What you need to do: When a line in the records contains the string "sidebar", copy that line.

(Stored items)
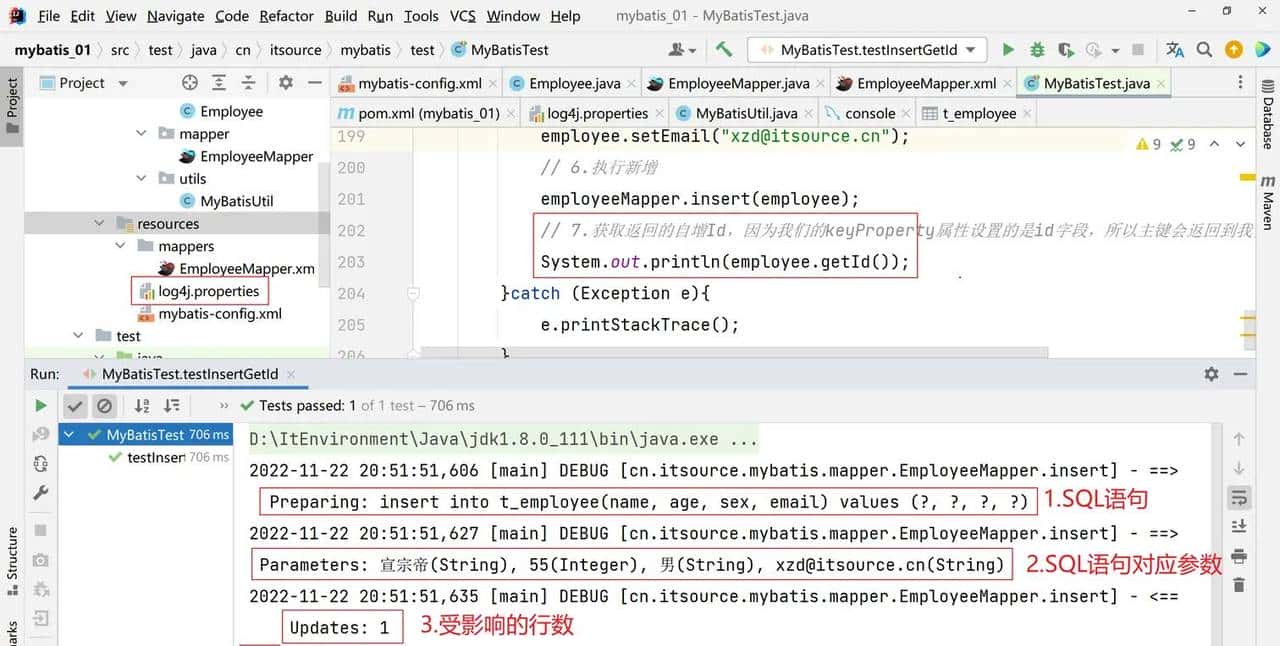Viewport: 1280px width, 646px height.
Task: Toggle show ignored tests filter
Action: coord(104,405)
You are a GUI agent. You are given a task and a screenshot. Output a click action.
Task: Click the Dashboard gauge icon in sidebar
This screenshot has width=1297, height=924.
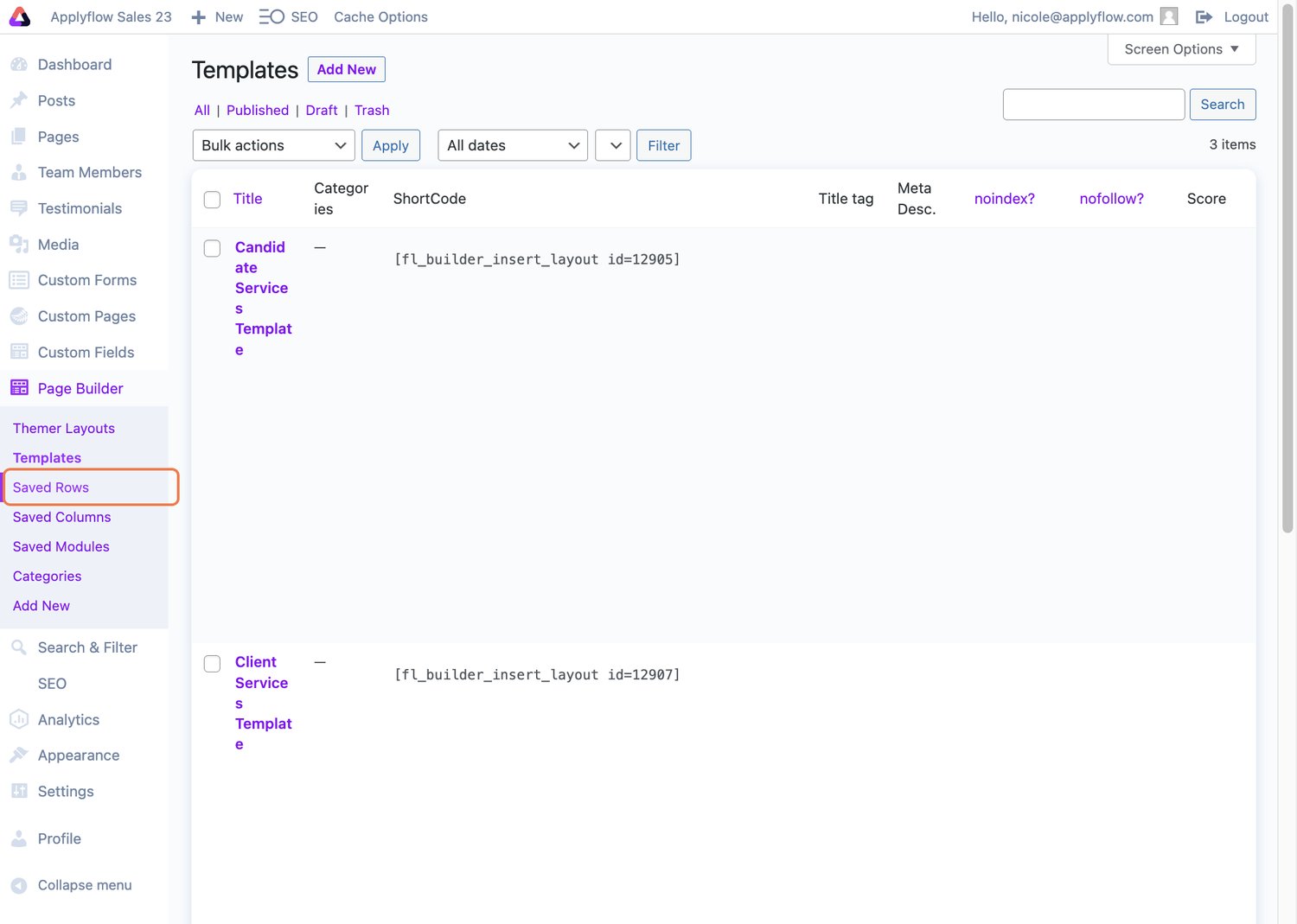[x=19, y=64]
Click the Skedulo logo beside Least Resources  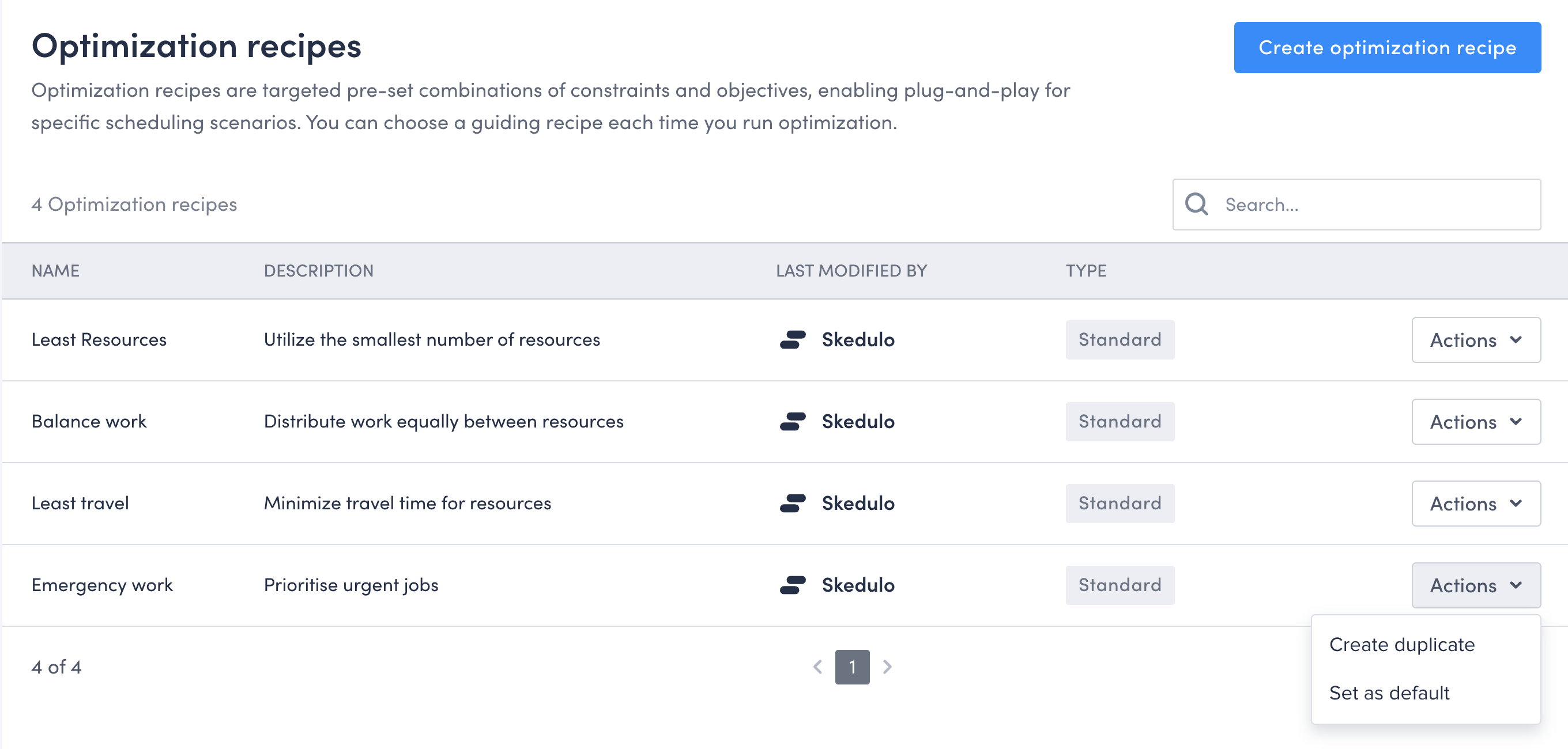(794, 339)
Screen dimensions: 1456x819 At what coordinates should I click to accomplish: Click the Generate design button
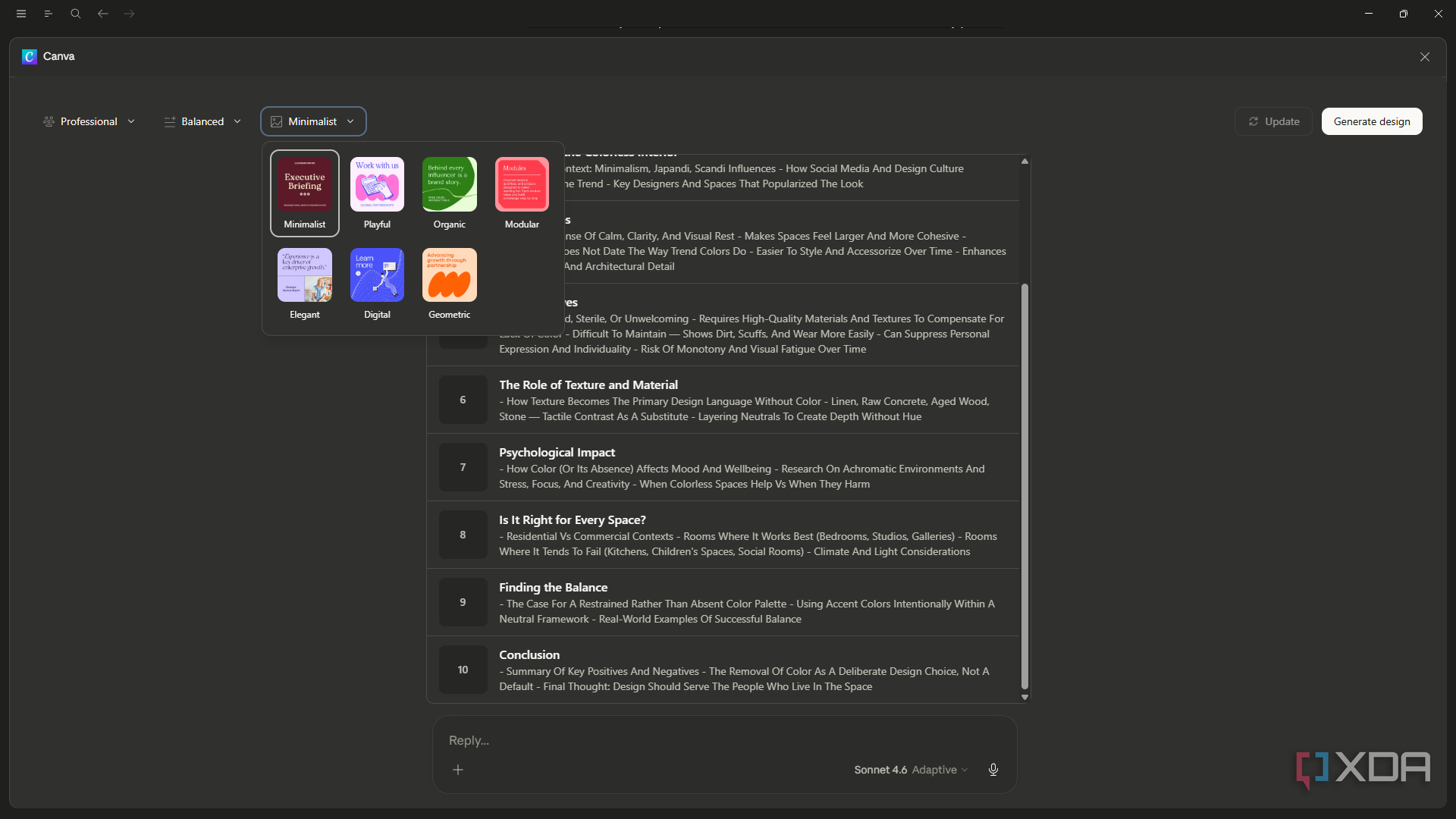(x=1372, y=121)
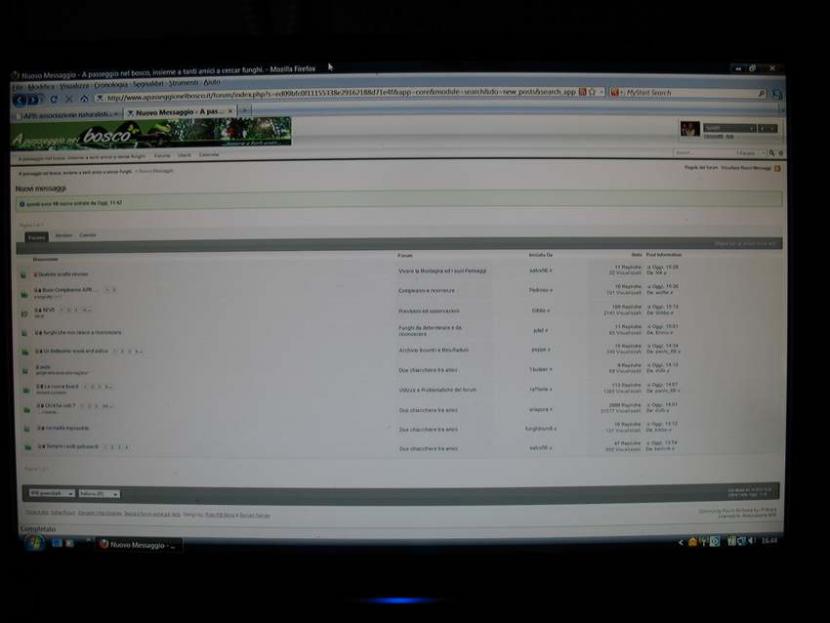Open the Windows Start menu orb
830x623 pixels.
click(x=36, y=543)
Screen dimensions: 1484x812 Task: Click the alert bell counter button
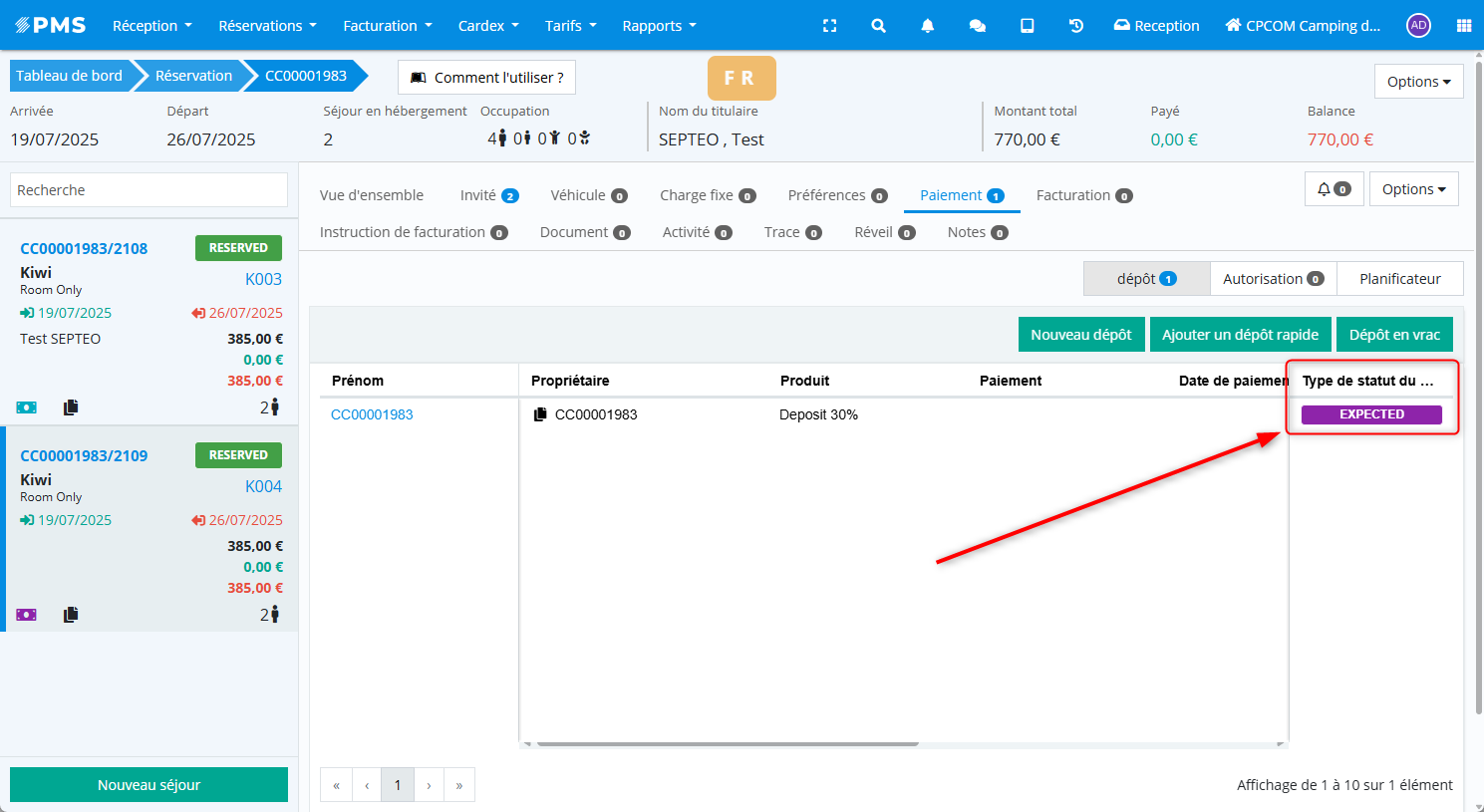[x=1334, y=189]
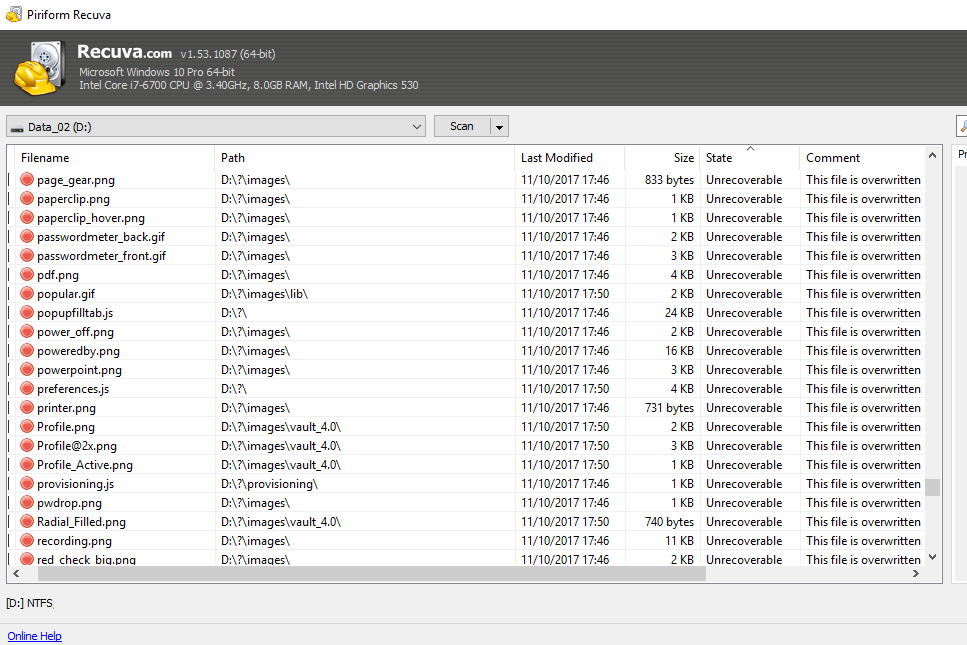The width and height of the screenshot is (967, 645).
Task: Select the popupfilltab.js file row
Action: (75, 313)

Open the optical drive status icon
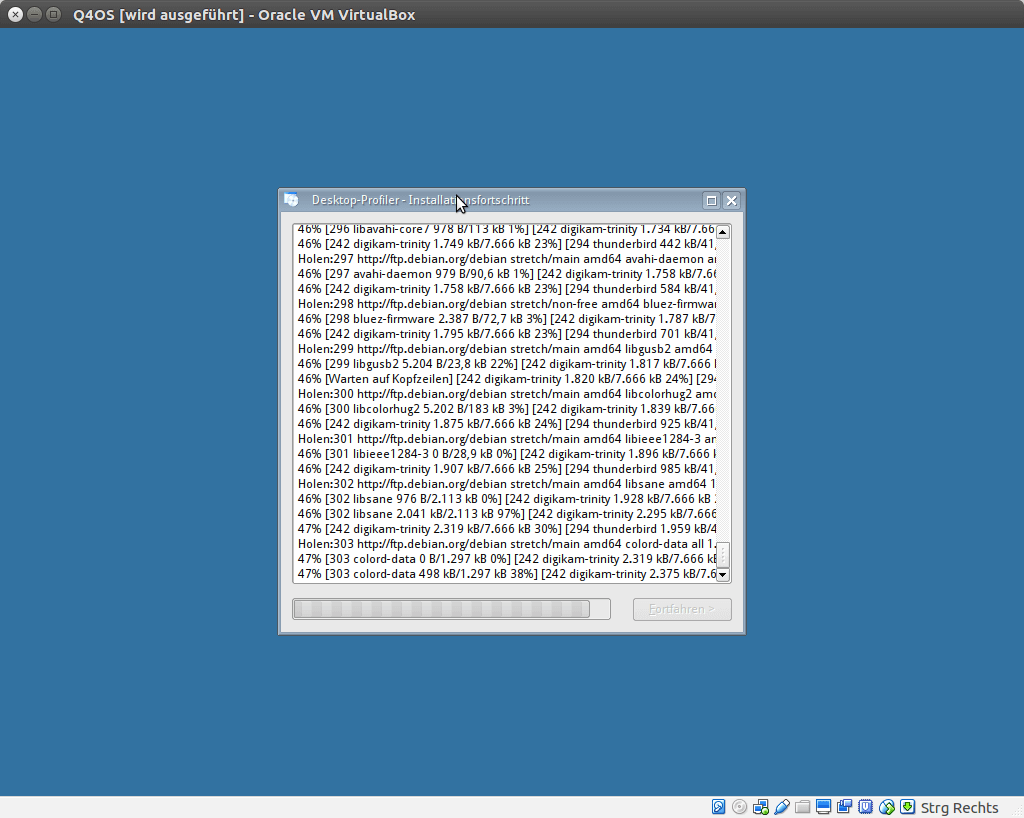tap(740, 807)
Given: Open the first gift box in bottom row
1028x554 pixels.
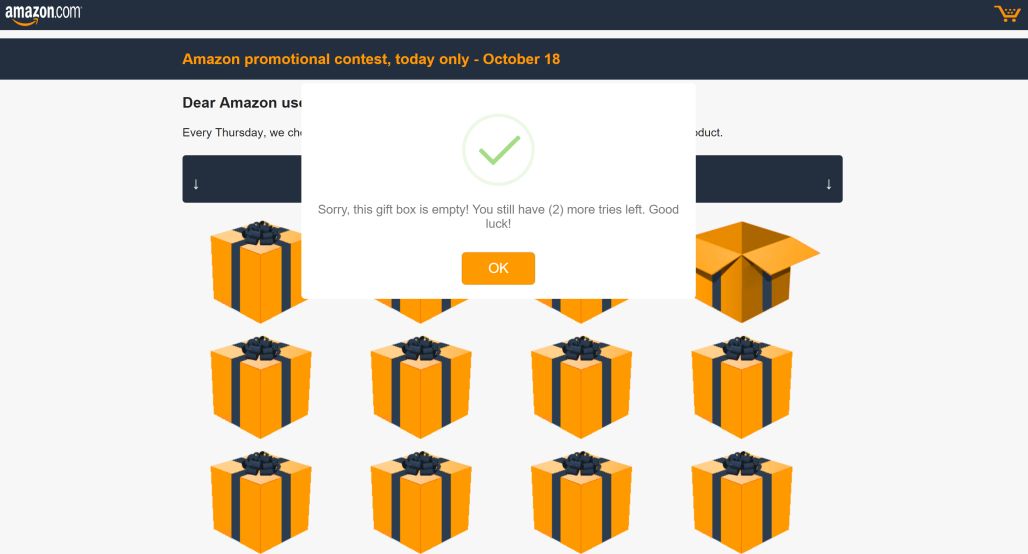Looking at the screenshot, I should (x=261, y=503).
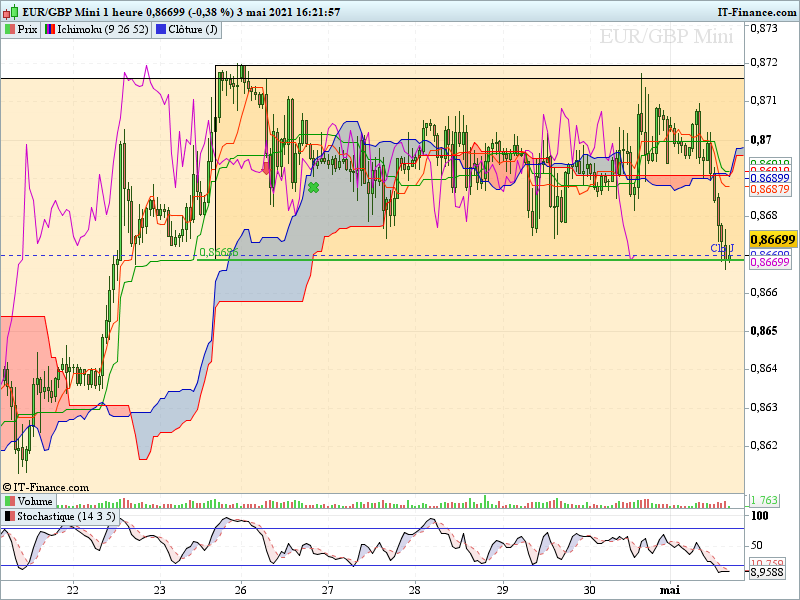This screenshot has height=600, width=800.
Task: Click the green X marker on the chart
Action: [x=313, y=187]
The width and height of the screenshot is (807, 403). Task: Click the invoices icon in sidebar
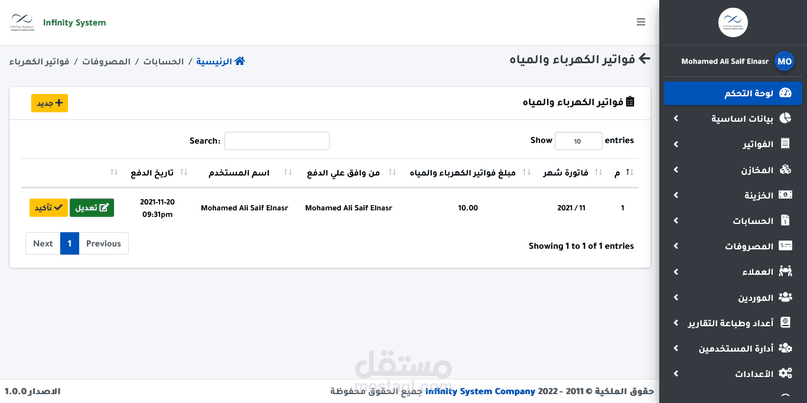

Task output:
Task: Click the Dashboard gauge icon in sidebar
The width and height of the screenshot is (807, 403). Task: Click the invoices icon in sidebar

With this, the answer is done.